(Word and element locating data)
────────────────

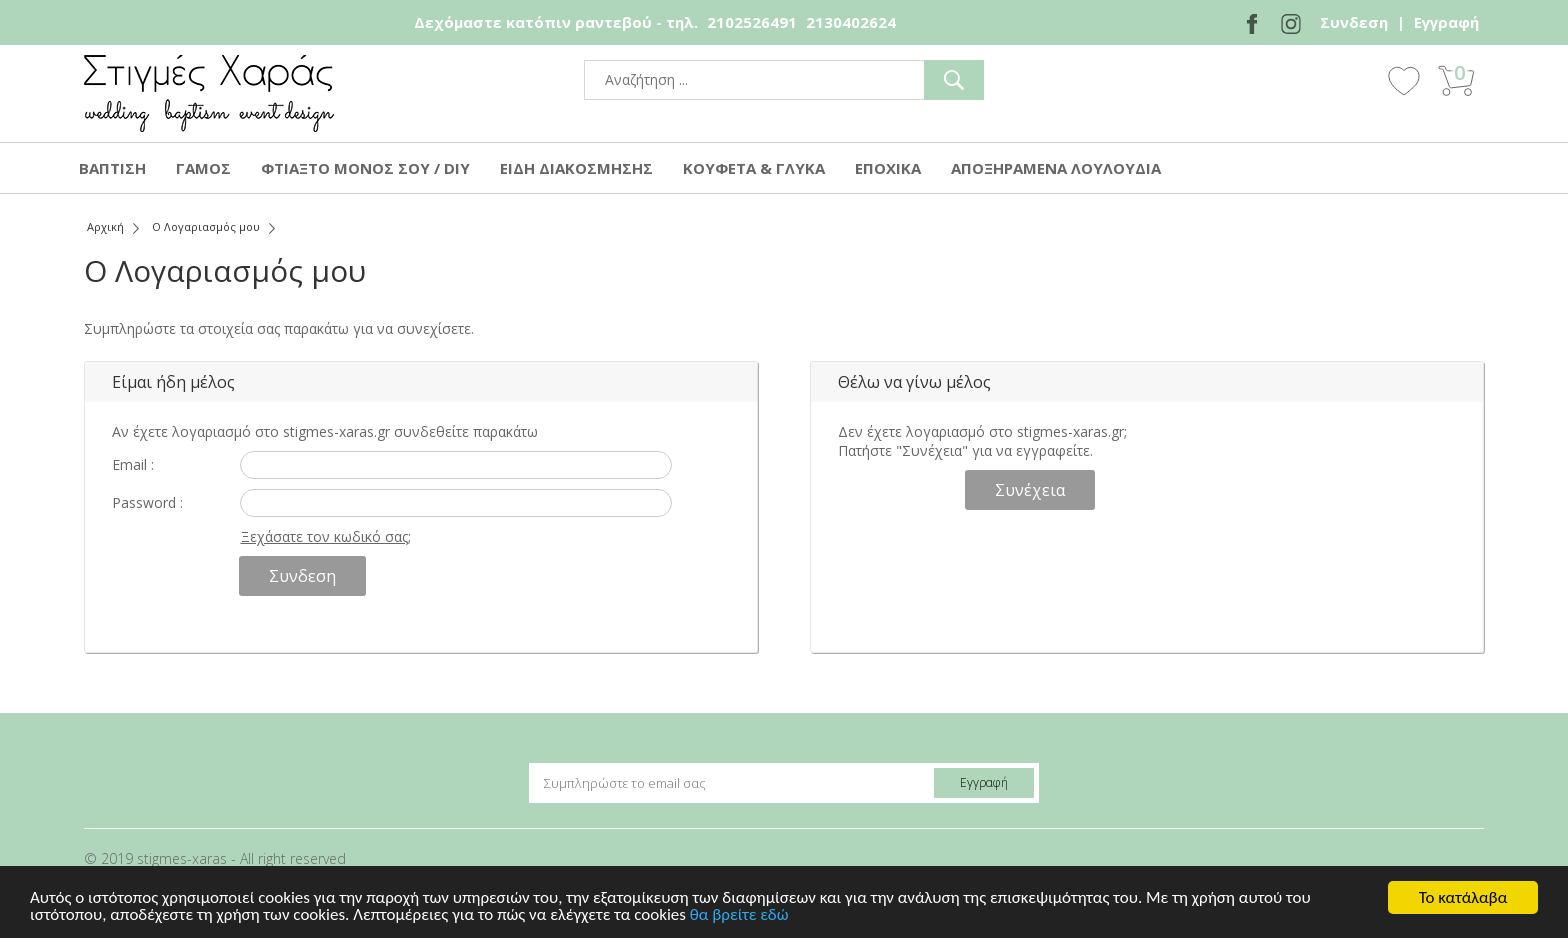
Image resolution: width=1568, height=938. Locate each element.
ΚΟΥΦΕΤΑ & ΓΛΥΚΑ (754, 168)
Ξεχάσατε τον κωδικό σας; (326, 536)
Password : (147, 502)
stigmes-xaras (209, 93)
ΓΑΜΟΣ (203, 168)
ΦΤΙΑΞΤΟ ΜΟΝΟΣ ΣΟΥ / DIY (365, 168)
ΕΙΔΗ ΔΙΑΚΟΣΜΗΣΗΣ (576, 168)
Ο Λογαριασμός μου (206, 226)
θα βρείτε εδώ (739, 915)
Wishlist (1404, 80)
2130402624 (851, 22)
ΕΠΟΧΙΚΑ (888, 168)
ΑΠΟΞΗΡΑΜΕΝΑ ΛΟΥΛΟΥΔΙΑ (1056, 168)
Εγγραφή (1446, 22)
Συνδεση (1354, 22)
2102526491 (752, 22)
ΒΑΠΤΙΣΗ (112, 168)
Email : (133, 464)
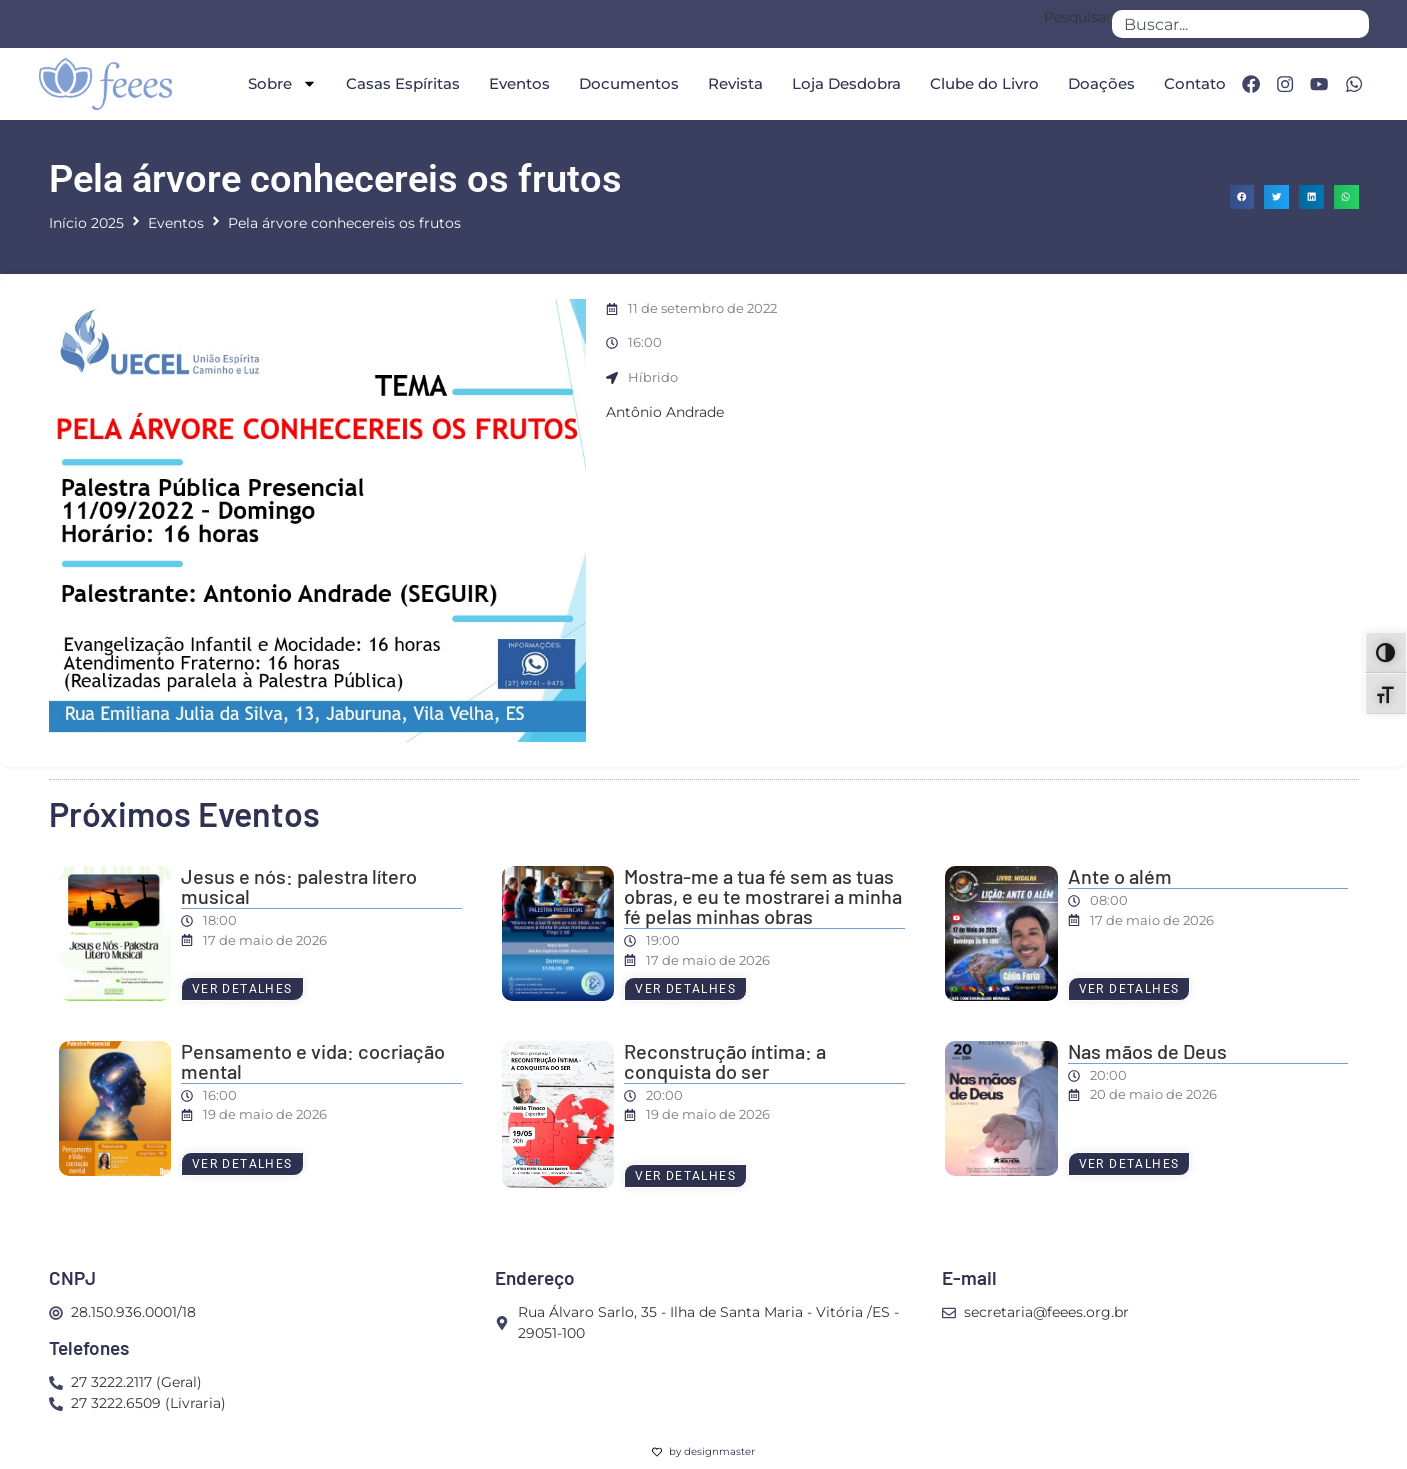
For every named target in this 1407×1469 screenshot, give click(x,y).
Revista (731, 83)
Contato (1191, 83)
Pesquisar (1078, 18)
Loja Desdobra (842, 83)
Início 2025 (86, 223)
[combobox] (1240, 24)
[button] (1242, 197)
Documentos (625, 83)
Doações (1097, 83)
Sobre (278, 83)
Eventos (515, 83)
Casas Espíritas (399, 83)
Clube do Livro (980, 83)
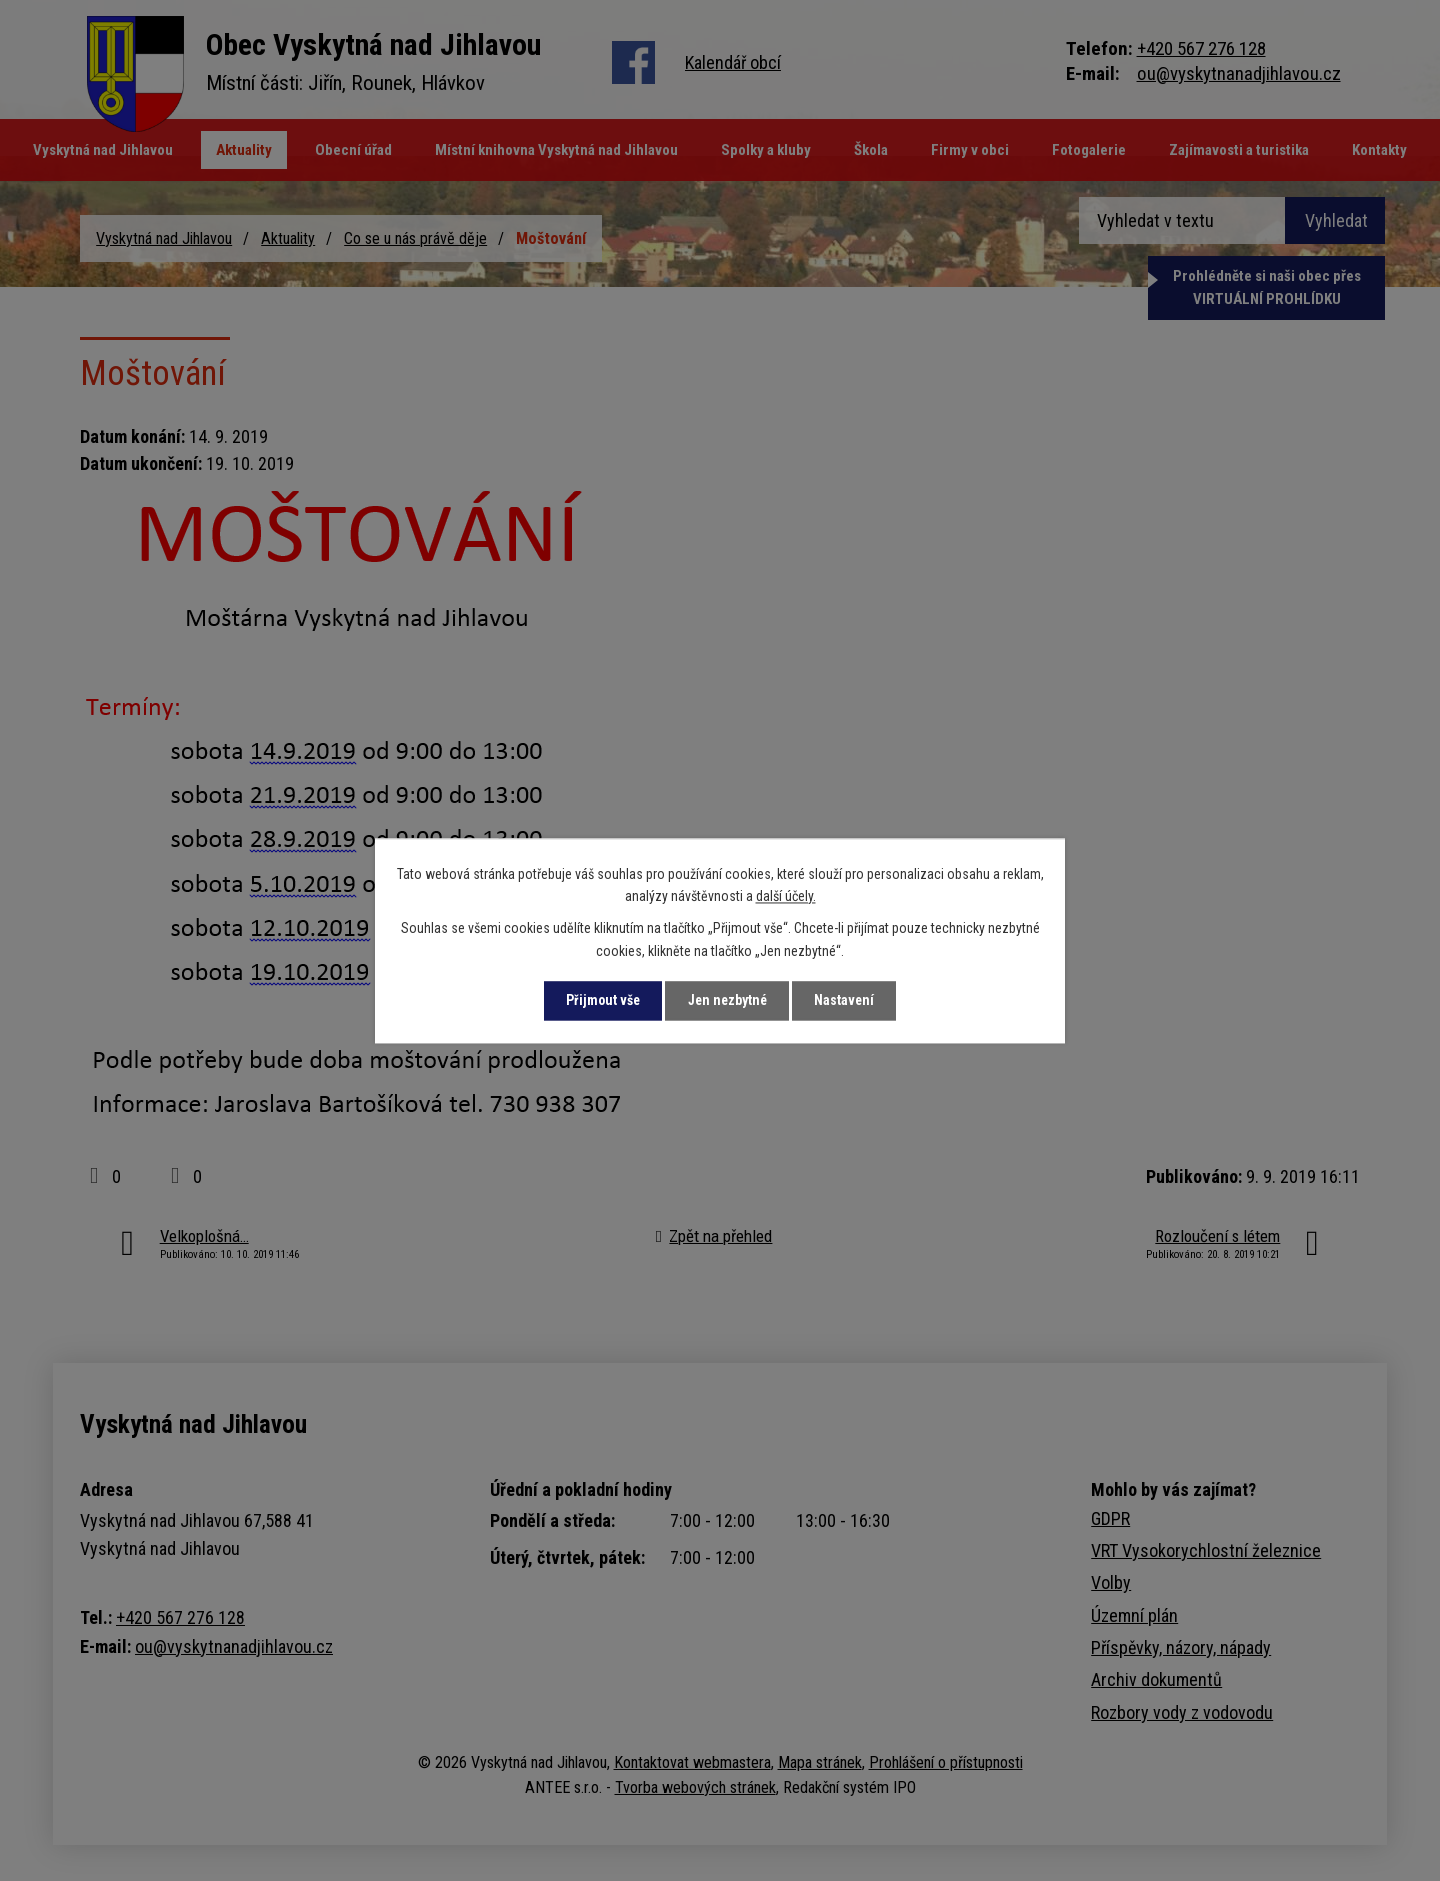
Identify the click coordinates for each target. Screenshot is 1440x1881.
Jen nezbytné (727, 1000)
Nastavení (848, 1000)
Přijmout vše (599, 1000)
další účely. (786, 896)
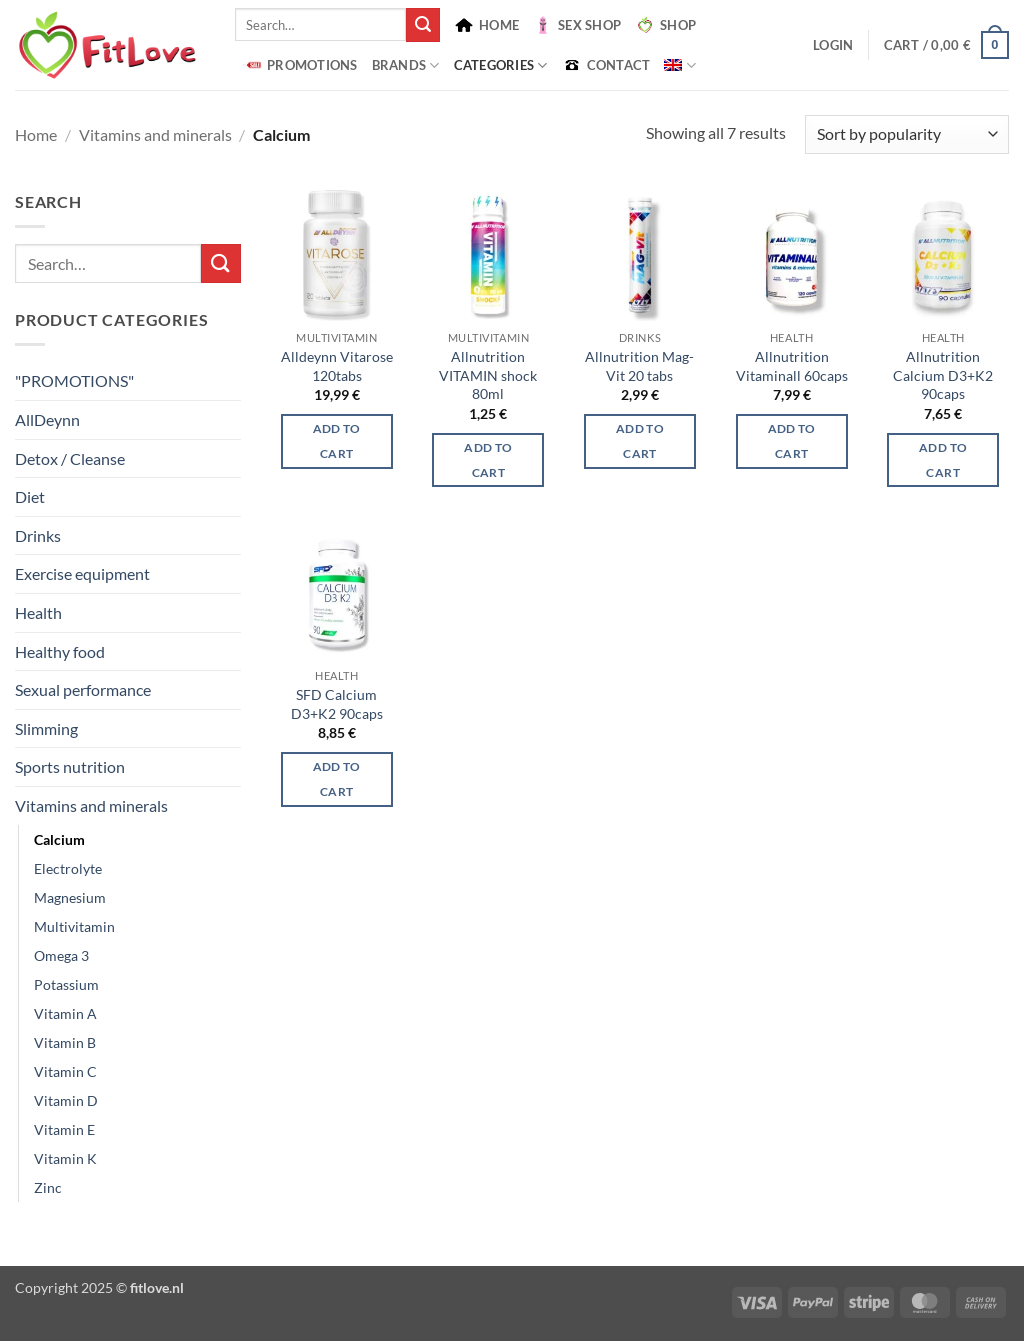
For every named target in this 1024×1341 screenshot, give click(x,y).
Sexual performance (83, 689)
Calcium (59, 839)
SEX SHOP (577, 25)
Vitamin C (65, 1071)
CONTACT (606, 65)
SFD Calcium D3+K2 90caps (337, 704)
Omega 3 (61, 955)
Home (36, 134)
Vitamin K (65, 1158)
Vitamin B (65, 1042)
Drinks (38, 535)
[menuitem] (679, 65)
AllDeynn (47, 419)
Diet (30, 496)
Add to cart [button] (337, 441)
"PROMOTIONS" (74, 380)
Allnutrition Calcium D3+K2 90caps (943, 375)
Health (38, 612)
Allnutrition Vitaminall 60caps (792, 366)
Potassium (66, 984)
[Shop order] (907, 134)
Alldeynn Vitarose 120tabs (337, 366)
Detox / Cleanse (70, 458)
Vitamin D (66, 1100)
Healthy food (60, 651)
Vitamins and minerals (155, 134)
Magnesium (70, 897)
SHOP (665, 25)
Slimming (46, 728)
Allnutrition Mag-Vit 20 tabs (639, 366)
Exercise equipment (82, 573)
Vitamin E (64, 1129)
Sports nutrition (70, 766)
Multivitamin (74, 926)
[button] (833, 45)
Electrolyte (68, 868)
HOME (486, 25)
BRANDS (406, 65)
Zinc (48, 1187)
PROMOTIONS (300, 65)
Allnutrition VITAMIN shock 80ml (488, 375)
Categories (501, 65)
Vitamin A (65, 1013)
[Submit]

────────────────

Short task →
Copy the items from the line with "Início 2025 (86, 223)" up to and including the line with "Slimming (46, 728)", offsetting every coordinate by adding 83 to each of its numbers. Leave the pictures out of the answer.

The answer →
Início 2025 (169, 306)
[combobox] (1323, 107)
[button] (1325, 280)
Documentos (708, 166)
Doações (1180, 166)
Sobre (361, 166)
Eventos (598, 166)
Casas Espíritas (482, 166)
Clube do Livro (1063, 166)
Identify the click coordinates for each target. Screenshot is 1440x1881.
Jen nezbytné (810, 1083)
Nastavení (931, 1083)
Přijmout vše (682, 1083)
další účely. (869, 979)
For every named target in this 1024×1341 screenshot, give click(x,y).
Sexual performance (166, 772)
Calcium (142, 922)
SEX SHOP (660, 108)
Vitamin C (148, 1154)
CONTACT (689, 148)
SFD Calcium D3+K2 90caps (420, 787)
Omega 3 (144, 1038)
Home (119, 217)
Vitamin K (148, 1241)
Vitamin B (148, 1125)
Drinks (121, 618)
[menuitem] (762, 148)
AllDeynn (130, 502)
Diet (113, 579)
Add to cart [button] (420, 524)
"PROMOTIONS" (157, 463)
Allnutrition Calcium D3+K2 90caps (1026, 458)
Health (121, 695)
Allnutrition Vitaminall 60caps (875, 449)
Potassium (149, 1067)
[Shop order] (990, 217)
Alldeynn Vitarose 120tabs (420, 449)
Detox / Cleanse (153, 541)
Vitamin D (149, 1183)
Healthy food (143, 734)
Vitamins and minerals (238, 217)
Magnesium (153, 980)
SHOP (748, 108)
Slimming (129, 811)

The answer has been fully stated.